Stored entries
#####

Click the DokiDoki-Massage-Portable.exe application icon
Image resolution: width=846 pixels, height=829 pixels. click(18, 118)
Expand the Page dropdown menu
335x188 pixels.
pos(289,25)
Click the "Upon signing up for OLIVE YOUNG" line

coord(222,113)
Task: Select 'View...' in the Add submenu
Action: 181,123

#####

▶ [INSTRUCTIONS TO FOLLOW]: From the first line to the last, reproduce the data above exactly.

▶ [TASK RESPONSE]:
Click the DokiDoki-Massage-Portable.exe application icon
Image resolution: width=846 pixels, height=829 pixels. click(18, 118)
Expand the Page dropdown menu
335x188 pixels.
pos(289,25)
Click the "Upon signing up for OLIVE YOUNG" line

coord(222,113)
Task: Select 'View...' in the Add submenu
Action: 181,123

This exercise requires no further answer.